[ohm] OHM vs. PPM

Rob Taylor rob.taylor at codethink.co.uk
Wed Apr 30 08:51:56 PDT 2008


Holger Macht wrote:
> Hi,

Hi Holger, sorry for taking so long to reply.

> might be a quite provoking subject, however, I like to attract some
> responses... ;-)
> 
> For quite some while now, I'm looking into finding a replacement (and
> starting to become active in the development for it), for the powersave
> daemon we use on openSUSE based distributions. Actually it's about the
> question: "Who does the power management job when there's no desktop
> applet?"
> 
> Obviously, two frameworks caught my eye... open-hardware-manager (OHM [1])
> and the power-policy-manager (PPM [2]). So I have a couple of questions:
> 
>  1. Is OHM aught to be used on usual desktop/laptop systems? I mean, it
>     would be a valid target to define that OHM is "just" meant for
>     embedded devices and thus, development wouldn't consider
>     problems/drawbacks on the desktop side.

OHM needs some work before its usable on a desktop system, mainly in 
that it should become a session daemon rather than a system daemon - 
connecting up to X from the system is not ideal.

>  2. Are you guys in contact in any kind with the PPM Intel developers?

Not particularly. I've tried to get a discussion going, but haven't had 
much luck. It maybe that I've just not managed to reach the right people.

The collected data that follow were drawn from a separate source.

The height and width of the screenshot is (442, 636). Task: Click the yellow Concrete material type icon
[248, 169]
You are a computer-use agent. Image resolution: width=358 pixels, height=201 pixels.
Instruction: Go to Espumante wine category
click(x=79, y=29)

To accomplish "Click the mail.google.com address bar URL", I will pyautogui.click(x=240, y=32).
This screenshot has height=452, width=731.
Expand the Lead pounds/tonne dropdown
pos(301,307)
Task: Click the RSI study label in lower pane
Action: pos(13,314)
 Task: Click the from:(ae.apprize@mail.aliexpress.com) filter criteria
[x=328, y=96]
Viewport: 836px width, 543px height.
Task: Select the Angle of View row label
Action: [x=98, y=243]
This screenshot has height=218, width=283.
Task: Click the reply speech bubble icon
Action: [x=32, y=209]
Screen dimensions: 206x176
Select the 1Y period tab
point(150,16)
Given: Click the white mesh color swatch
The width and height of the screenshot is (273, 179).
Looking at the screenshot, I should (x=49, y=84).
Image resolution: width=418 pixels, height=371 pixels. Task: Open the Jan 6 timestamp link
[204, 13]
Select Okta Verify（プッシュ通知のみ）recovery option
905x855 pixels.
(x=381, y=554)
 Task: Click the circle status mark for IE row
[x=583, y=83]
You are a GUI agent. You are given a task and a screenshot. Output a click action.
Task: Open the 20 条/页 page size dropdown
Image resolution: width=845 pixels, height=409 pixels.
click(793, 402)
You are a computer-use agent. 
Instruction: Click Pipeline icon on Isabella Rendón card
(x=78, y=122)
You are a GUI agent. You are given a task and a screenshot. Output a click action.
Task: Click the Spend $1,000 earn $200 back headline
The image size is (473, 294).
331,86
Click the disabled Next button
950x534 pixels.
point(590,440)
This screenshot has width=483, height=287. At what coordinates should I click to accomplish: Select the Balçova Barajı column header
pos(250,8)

>  3. As I understand it, OHM is more than PPM. It doesn't exclusively look
>     at power management, but also on other aspects. Due to it's plugin
>     system, it could be used for any kind of things. Same plugin system in
>     PPM, but with the difference that PPM's defined target is just power
>     management AFAICT. So, at first glance, there are duplicate
>     development efforts. Again ;-) I mean, we had so many different
>     implementations (scripts, C++ daemons, etc..) in the past, so I think
>     it's time to agree on one single framework. At least I have to choose
>     one :-) Any statement about that?

Yep, OHM is more about generic policy management and allowing an easy 
way to define behaviour. I'd hoped that starting a fd.o project might 
encourage people to come in and discuss the various viewpoints, but 
that's not happened hugely. I should note that OHM was started before 
PPM became public.

I guess the main difference between OHM and PPM at this point is that 
PPM is much more structured, with a langauge for policy definition. OHM 
at this point is really little more than a key/value state store, an 
event transition system and plugins that can respond to events and 
modify the store.

I talked to David Zeuthen about both frameworks a while back at the 
GNOME Boston summit, his take was that both were wrong for running at 
the system level as policy can often be user and desktop specific.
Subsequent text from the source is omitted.